Um trabalho criativo onde o artista desenvolve uma temática consciente e tem exatamente a contemporaneidade que tanto falou o professor Clarival Prado Valadares. Isto está presente nas suas figuras principalmente na tela onde ele mostra quatro espectadores e dois jogadores de futebol vestidos de palhaços. Noutra, Murilo apresenta dois palhaços em frente a um cesto como estivessem num piquenique e, ao fundo, a silhueta de um espigão.
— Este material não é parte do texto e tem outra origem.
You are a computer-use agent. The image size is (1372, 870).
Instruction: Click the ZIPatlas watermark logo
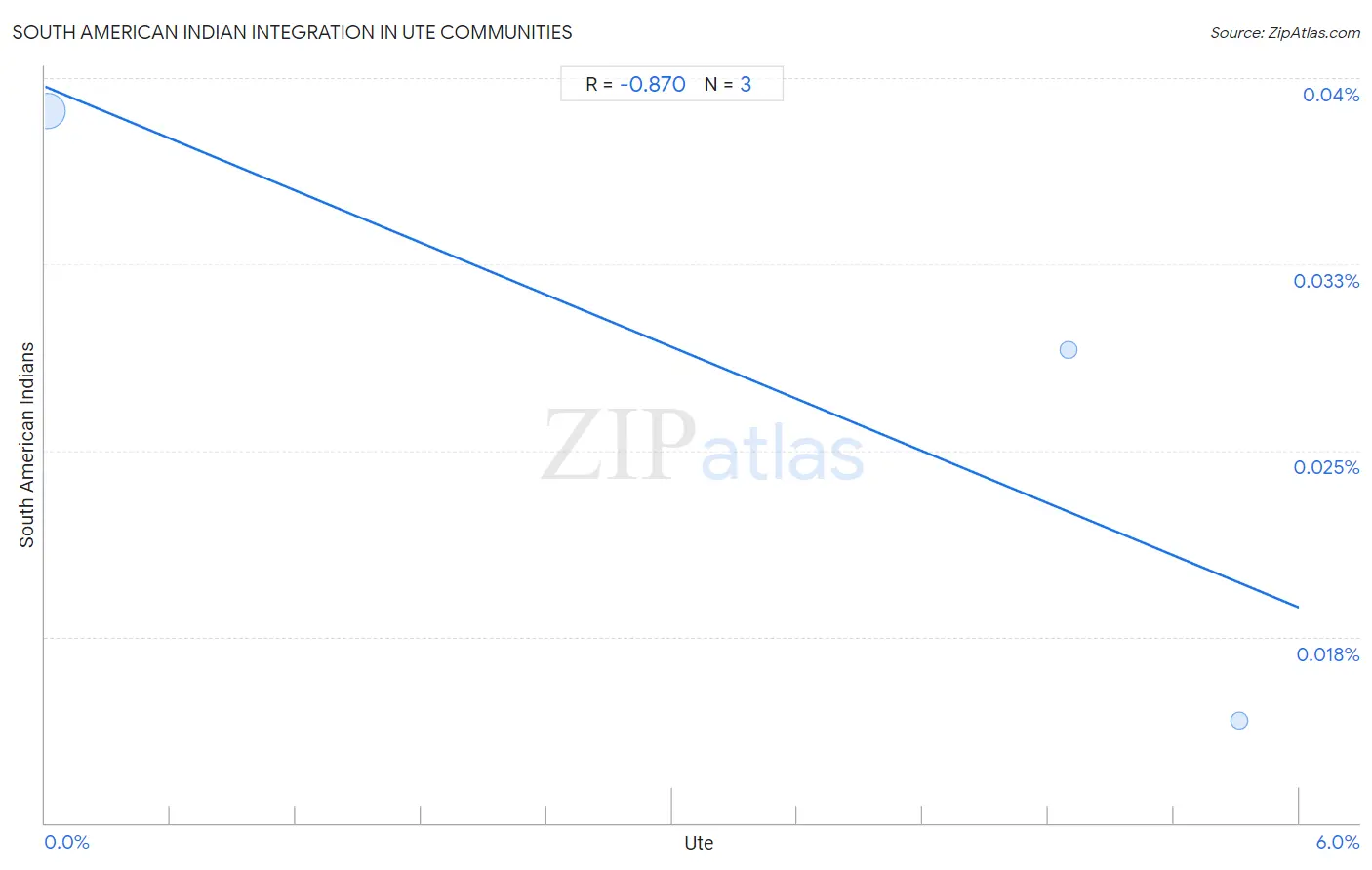(703, 447)
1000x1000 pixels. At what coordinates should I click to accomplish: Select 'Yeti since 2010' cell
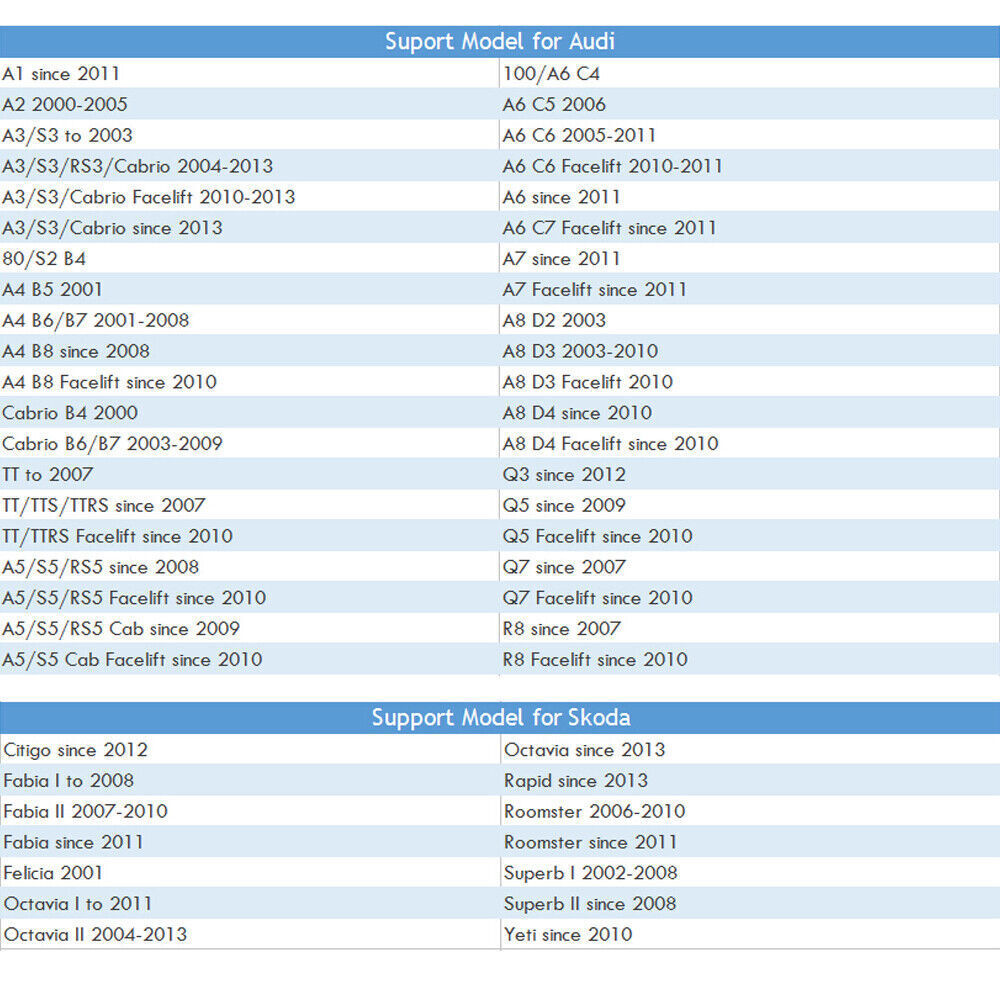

E finalmente, na terceira tela aparece um imenso cachorro de barriga cheia com uma etiqueta “É cachorro, mas, não ladra e não morde”. Uma pintura serena e uma temática vibrante que merece ser desenvolvida numa ilha onde a unidade deve estar presente.
O terceiro colocado foi o cearense Pedro Costa Simas que inspirado numa fotografia antiga de seus antecedentes desenvolveu uma temática demonstrando talvez uma vontade de ressuscitá-las.São duas belas moças que atravessam o tempo. Sai de um desenho acadêmico até chegar ao cubismo.Uma idéia inteligente e acima de tudo toca a sensibilidade que tiveram oportunidade de visitar o Salão.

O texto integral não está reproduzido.